SOURCE PASSAGE:
········

After doing a bit more research, I came upon the Directory.EnumerateFiles method, which (you guessed it) returns an enumerable collection of file names in a specified path, as opposed to Directory.GetFiles, which returns an array of file names in a specified path. The difference when checking a path with thousands of directories and hundreds of thousands if files is huge. In fact you don’t even have to have that many files/directories to see a dramatic difference. This is only available in .NET 4.0 and above. I have seen others suggest ways of doing something similar with the win32 API, but it was much easier for me to make sure I had .NET 4.0 available than it was to try and implement something using the win32 API.

Usage is simply:

foreach (string file in Directory.EnumerateFiles(rootDirectory, "*", SearchOption.AllDirectories))
                    ShouldDeleteFile(file);

When using these methods, be sure that proper permissions are available on the entire tree. See this post at Stack Overflow for more information. Otherwise you may get an exception. Speaking of permissions — part of my requirement was that I was supposed to delete all files more than 90 days old and all directories which were empty. To avoid any potential conflicts with permissions and/or file properties, the application will run as an administrator and

File.SetAttributes(filePath, FileAttributes.Normal);

is being set each time through. I’m not sure of the performance penalty this may result it. I’ll have to research and see what the hit would be.

········

ROWS:
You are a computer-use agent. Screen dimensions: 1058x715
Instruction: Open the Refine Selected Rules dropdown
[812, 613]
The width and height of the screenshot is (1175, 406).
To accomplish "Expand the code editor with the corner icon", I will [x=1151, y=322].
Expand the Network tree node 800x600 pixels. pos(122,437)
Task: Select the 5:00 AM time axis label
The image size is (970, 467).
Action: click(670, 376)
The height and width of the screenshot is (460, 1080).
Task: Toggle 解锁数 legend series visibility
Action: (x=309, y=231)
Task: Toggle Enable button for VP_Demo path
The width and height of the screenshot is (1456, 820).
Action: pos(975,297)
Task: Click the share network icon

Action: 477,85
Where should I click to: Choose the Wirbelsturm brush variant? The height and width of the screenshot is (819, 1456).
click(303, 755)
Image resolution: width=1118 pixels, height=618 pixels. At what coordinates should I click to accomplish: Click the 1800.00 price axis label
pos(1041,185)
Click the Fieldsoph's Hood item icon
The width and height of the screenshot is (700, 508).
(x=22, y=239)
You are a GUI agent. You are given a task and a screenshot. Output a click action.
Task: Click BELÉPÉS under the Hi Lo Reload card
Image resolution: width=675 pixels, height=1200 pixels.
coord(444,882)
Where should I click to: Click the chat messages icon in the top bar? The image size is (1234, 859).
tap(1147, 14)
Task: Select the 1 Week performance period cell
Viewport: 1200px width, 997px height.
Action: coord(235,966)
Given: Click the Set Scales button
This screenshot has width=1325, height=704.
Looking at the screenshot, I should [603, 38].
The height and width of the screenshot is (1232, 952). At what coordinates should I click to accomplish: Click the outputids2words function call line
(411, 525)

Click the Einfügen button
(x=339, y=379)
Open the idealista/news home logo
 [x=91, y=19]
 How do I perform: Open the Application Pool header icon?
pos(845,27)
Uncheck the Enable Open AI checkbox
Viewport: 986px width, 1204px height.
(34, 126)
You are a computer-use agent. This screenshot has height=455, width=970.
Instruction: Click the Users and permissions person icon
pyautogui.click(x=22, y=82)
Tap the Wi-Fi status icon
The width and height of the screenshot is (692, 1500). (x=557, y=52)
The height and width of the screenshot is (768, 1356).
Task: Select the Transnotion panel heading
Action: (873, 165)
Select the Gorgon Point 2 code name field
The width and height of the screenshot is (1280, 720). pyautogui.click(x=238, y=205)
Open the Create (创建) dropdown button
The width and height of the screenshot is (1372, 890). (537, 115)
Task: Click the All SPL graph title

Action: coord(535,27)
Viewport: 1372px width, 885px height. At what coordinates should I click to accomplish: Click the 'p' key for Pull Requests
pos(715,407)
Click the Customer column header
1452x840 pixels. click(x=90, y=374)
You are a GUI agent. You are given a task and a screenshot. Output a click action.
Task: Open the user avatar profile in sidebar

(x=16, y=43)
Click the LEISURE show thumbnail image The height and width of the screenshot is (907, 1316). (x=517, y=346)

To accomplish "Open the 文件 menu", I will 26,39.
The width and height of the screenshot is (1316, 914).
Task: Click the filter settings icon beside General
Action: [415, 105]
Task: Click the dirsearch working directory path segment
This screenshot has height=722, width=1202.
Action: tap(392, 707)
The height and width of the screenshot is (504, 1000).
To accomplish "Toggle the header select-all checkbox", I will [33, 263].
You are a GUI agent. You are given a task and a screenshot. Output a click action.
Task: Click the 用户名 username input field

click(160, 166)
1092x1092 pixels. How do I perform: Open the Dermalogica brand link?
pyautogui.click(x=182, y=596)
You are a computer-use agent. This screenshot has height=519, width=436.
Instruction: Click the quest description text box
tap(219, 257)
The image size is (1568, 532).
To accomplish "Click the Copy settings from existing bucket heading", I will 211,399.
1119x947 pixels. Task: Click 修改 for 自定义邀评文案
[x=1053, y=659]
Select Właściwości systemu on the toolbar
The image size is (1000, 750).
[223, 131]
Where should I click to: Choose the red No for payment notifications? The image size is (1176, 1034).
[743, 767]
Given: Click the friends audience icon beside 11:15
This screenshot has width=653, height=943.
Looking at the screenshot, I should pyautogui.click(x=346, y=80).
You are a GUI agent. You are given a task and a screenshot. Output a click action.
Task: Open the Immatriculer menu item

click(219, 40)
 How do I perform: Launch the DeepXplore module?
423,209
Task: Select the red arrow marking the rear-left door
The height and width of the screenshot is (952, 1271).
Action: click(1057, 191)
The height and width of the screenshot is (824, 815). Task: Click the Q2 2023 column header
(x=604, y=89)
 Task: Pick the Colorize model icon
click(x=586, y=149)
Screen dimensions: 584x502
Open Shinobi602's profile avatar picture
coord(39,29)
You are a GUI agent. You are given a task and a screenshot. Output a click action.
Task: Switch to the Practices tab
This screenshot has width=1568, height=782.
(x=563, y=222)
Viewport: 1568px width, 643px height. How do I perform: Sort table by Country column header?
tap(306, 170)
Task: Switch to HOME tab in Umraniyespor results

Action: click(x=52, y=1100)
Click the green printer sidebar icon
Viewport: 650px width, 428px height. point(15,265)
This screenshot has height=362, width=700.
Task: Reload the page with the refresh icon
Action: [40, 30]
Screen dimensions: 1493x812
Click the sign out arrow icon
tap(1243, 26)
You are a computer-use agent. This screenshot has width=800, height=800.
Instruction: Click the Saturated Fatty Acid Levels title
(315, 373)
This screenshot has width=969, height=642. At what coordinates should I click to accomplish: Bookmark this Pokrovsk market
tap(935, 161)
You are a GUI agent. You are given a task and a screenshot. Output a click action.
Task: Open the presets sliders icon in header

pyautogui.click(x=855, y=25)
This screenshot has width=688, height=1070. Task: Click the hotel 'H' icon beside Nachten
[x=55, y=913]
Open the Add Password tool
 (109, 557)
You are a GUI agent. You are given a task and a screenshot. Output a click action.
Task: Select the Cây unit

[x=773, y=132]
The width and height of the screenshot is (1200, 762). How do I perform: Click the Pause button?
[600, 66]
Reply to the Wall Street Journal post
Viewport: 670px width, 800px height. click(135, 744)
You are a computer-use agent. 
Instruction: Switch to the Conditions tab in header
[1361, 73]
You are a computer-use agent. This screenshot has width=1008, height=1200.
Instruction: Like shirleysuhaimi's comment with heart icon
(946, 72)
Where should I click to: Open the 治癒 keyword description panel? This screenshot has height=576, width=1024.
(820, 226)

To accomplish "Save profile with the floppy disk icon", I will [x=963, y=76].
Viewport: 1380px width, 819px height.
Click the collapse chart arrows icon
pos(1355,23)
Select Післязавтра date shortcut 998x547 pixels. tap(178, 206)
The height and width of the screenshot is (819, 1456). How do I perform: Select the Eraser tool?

········

REQUIREMENTS:
1 > In the Directory.EnumerateFiles post, which versions of .NET make the method available?
2 > Carry the Directory.EnumerateFiles post forward from its final sentence.

TASK-BY-TASK ANSWERS:
1 > .NET 4.0 and above.

2 >
Parallel.ForEach

I’ve spent some time off and on over the last year or so writing various versions of web crawlers to get different information off of the web. Some of it for a potential business idea, some of it just to learn a few things. One thing I had a hard time trying to figure out was how to deal with threading. I have a list of URLs that I wanted to crawl, but I had specific things that I wanted to try and do with each one, and there were various counters I was incrementing. Plus me and threading don’t jive that well I’ve found. Maybe I’m just not smart enough for it, who knows.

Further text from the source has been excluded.